The limitation of providing subgoals is that there is no established methodology, and it may depend on the choices each individual intuitively makes. Future research is hence needed to define subgoals clearly. For the four-rooms domain, as shown in Fig. 2, almost all of the subgoals were scattered within the right-top and right-bottom rooms. From this, we think that many participants tended to consider the right-bottom path as the shortest one. Additionally, there was an interesting observation in that a half of the participants set a subgoal in the hallways. This may mean humans abstractly have a common methodology and preference for giving subgoals. It is necessary to systematically conduct a user study to make this clear.

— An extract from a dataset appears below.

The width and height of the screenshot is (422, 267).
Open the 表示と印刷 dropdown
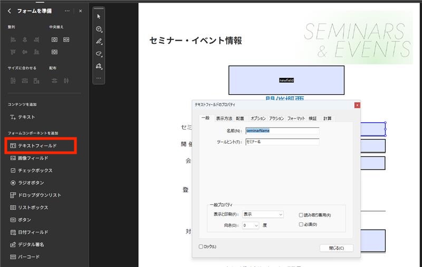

Providing subgoals is more useful than optimal trajectories when the task requires robot-handling skills. We are interested in cognitive loads when a human teaches behaviors to a learning algorithm. There are three points are left as open problems: choosing suitable tasks to provide subgoals, measuring the quantitative difference in cognitive load among the types of provided human knowledge, and developing a graphical user interface (GUI) for teaching by subgoals. We consider tasks with perceptual structures such as navigation in four-rooms to be suitable for providing subgoals. The four-rooms domain is a grid, and the structure is explicitly clear, so hallways between rooms tends to be selected. If the task has a single room, participants would be confused and unsure of where to select subgoals. Tasks without perceptual structures may be suitable for providing optimal trajectories. The GUI is significant to both teachers and agents. The cognitive load of teachers may decrease, and the appropriate subgoals can be acquired to accelerate learning. The agent needs to have interpretability in regards to its behaviors so that human can acquire the desired information for efficiency. We will consider incorporating the XAI approach [molnar2019] into the GUI.

Vii Conclusion

In reinforcement learning, learning a policy is time-consuming. We aim for accelerating learning with reward transformation based on human subgoal knowledge. Although SARSA-RS incorporating state aggregation information into rewards is helpful, humans rarely deal with all states in an environment with high-dimensional observations. We proposed a method by which a human deals with several characteristic states as a subgoal. We defined a subgoal as the goal state in one of the sub-tasks into which a human decomposes a task. The main part of our method is the dynamic trajectory aggregation with subgoal series into abstract states. The method works well with an accumulated reward function in the environment. The accumulated reward function returns rewards of n-step transitions. We collected ordered subgoals from participants and used them for evaluation. We evaluated navigation for four-rooms, pinball, and a pick and place task. The experimental results revealed that our method with human subgoals enabled faster learning compared with the baseline method, and human subgoal series were more helpful than random ones. We could apply the SARSA-RS with our method to an environment with high-dimensional observations, and learning was clearly accelerated. Future work involves analyzing the characteristics of human subgoals to clearly define the subgoals humans provide.